In this issue of Blood Advances, Pegoraro et al1 suggest that treatment holidays may be an appropriate option for patients with Erdheim-Chester disease (ECD) and those who are in remission with BRAF inhibitors (BRAFi).
ECD is a clonal myeloid cell inflammatory disorder that is characterized by histiocytes that harbor MAPK pathway activating mutations, which can potentially lead to multiorgan damage.2 Patients with life-threatening manifestations can now be treated with BRAFi or MEK inhibitors (MEKi), often with remarkable efficiency.2-4
The pathogenesis of ECD was unclear until the mutation was found in bone marrow hematopoietic stem cells and myeloid progenitors, similar to several myeloid neoplasms.5,6 Evaluation of the BRAFV600E mutation in early mouse and human multipotent hematopoietic progenitors showed that the mutation induced a senescence program, which led to myeloid progenitor growth arrest, apoptosis resistance, and inflammatory cytokine secretion from mutated histiocytes.7 Tissue damage in ECD therefore seems to be secondary to inflammation induced by the mutated histiocytes rather than by a proliferative mechanism that can be seen in other cancers. Consequently, kinase inhibitors (Ki) seem to act more like anti-inflammatory rather than antiproliferative agents. This may also explain why BRAFi and MEKi are used at lower doses in ECD than in solid cancers. Unfortunately, treatment with Ki seems to suspend the damaging effects of the mutated cells rather than being curative.
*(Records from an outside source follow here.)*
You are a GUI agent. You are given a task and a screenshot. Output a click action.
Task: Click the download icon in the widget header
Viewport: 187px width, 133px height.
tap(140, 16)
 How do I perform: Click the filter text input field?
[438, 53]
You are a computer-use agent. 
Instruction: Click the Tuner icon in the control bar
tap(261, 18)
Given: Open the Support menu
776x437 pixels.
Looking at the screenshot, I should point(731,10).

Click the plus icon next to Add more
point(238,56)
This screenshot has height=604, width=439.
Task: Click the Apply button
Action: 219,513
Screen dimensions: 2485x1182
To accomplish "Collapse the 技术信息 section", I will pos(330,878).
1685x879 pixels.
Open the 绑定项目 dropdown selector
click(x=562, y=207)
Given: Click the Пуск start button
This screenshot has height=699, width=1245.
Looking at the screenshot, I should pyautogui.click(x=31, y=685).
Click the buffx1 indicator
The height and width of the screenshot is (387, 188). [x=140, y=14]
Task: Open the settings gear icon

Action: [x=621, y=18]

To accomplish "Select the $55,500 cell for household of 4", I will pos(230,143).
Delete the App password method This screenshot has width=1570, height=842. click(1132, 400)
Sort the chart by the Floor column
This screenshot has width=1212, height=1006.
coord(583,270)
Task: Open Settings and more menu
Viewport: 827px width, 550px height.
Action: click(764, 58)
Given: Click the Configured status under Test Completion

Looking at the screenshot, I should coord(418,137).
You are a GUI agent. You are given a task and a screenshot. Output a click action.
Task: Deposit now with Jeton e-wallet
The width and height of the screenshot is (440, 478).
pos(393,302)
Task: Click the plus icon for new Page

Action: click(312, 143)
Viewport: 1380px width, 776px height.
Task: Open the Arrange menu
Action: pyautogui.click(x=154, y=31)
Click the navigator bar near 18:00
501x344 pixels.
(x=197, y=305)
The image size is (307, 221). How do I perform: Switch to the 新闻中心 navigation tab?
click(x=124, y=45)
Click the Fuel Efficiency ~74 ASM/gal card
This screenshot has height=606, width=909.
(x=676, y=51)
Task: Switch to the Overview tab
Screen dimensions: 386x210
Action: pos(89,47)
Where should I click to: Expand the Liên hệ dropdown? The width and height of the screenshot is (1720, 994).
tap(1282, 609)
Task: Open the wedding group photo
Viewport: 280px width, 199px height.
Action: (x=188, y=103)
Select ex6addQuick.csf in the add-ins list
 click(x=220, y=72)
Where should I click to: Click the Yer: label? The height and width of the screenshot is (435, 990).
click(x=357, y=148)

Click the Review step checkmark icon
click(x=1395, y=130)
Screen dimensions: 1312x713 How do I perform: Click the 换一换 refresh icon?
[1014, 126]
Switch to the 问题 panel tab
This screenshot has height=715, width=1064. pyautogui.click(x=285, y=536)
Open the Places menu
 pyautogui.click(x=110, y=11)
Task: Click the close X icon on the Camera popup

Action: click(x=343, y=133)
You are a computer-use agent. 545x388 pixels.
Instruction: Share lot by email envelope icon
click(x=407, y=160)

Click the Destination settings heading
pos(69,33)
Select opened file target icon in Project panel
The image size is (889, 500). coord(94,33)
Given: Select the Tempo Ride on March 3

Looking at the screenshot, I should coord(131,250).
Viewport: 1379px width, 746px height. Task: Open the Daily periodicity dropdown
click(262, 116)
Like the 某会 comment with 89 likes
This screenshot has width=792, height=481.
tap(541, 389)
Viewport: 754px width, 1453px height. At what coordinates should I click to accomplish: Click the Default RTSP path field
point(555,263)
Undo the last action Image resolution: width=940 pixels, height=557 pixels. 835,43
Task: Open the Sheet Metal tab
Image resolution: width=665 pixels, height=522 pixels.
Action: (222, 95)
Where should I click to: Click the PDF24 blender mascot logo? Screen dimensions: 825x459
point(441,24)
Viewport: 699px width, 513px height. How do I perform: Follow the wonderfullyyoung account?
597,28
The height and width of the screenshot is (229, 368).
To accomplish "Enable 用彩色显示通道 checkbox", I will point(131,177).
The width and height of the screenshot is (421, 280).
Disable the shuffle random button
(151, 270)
The LOVE (Long-term Outcomes after Vemurafenib/BRAF inhibitors interruption in ECD) study described BRAFi withdrawal after a median treatment time of 20 months in 20 patients with ECD and demonstrated a relapse rate of 75% with a median time to relapse of 6 months.8 BRAFi treatment was resumed in 10 patients, which led to remission in all cases.8 Many hypotheses can be advanced to explain this phenomenon, which can also be seen in other clonal hematologic diseases. For example, in chronic myeloid leukemia, Ki may not eliminate the dormant mutated stem cells in the bone marrow, which may lead to disease relapse after treatment discontinuation.9
It is therefore difficult to consider stopping Ki in ECD. Thus, logically, 3 options are on the table to prevent side effects (which are not negligible) in patients in prolonged remission with Ki, namely dose reduction, spacing out of doses, and treatment holidays.
Pegoraro et al have chosen the third option in their study based on what has been proposed in solid cancers.10-12 They offered treatment holidays to 11 patients with BRAFV600E mutated ECD in remission under BRAFi, which led to a 25% dose reduction (3 weeks off in a 12-week period). Monitoring of disease activity was regularly conducted. After a median follow-up of 23 months, no patients showed clinical, biologic or morphologic disease activation. Moreover, patients described an improvement in constitutional symptoms (nausea, fatigue) and BRAFi-induced skin toxicities.
To prevent immediate and long-term BRAFi and MEKi side effects while maintaining disease remission, treatment holidays seem to be a safe and suitable option for patients with ECD. Obviously, long-term follow-up in a larger cohort as part of a clinical trial is needed to establish the wisdom of treatment holidays.
Conflict-of-interest disclosure: The authors declare no competing financial interests.